臨床醫生難以回答的一個問題是到底哪種臨床情形該優先選擇可彎曲胸腔鏡或硬質胸腔鏡?可彎曲胸腔鏡只需一個切口,操作更為簡便,更利于分離粘連,對胸腔積液診斷的準確性與傳統的硬質胸腔鏡相當。但這并非意味著傳統的硬質胸腔鏡將要被淘汰。硬質胸腔鏡檢查一次性取材量大,操作耗時相對較短,可作為可彎曲胸腔鏡的補充或者替代方法[9-10]。
本研究的不足之處在于納入的病例數較少,可能會一定程度上影響研究結果。未來需要開展大規模隨機對照研究來進一步證實這兩種內科胸腔鏡技術對于診斷不明原因胸腔積液的準確性。

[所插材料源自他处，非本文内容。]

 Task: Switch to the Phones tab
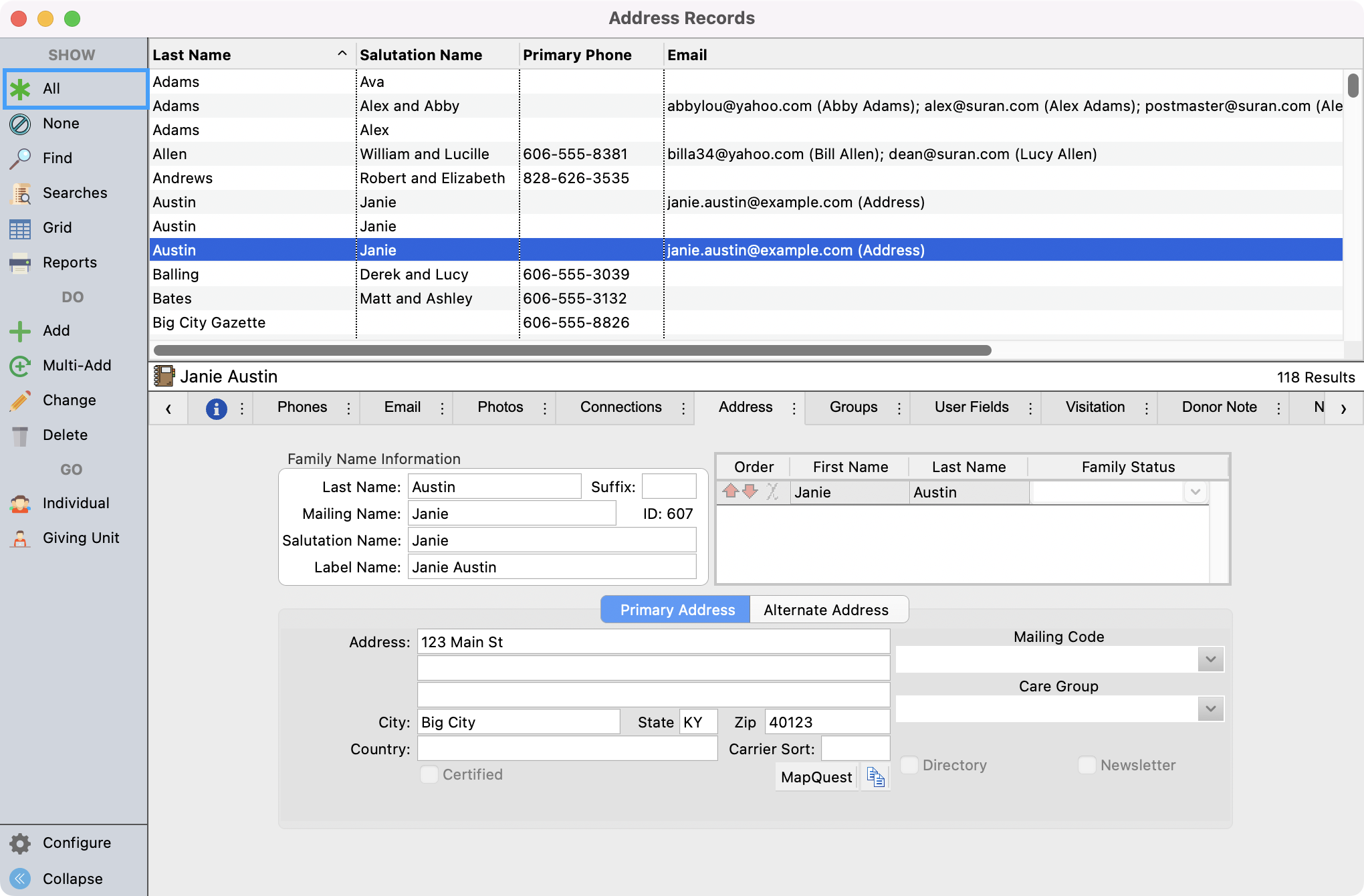tap(302, 407)
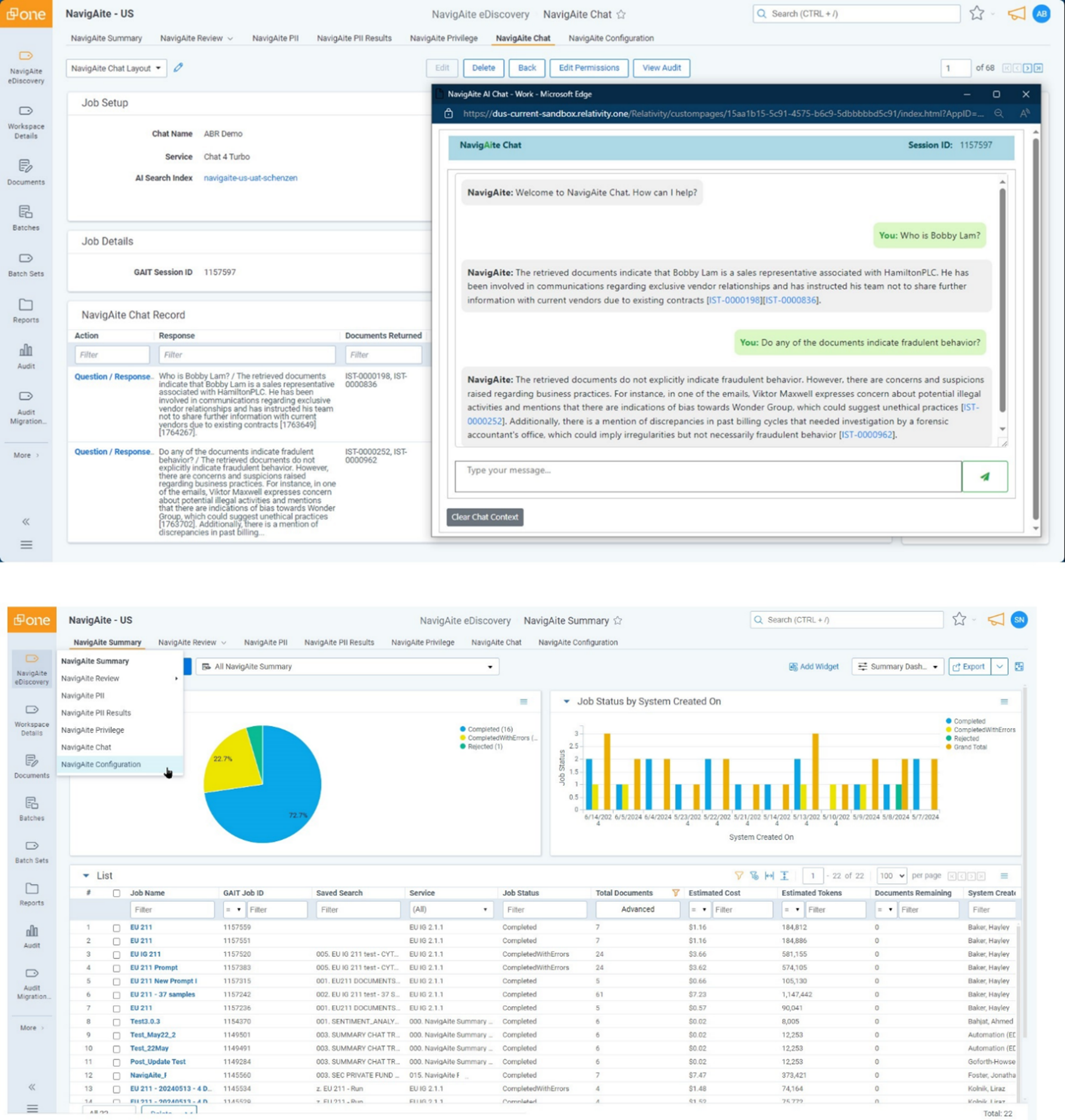The image size is (1065, 1120).
Task: Open the navigaite-us-uat-schenzen index link
Action: [251, 177]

綜上所述,本研究發現對于不明原因胸腔積液可彎曲胸腔鏡診斷的準確性與硬質胸腔鏡相當。可彎曲胸腔鏡臨床應用安全性高,是診斷不明原因胸腔積液的有效辦法,對于臨床懷疑為惡性胸腔積液的患者尤為適用。盡管可彎曲胸腔鏡一次性取材體積小,但是通過多點多次取材,所獲得的組織標本足夠病理科醫生進行包括免疫組織化學檢測在內的疾病診斷。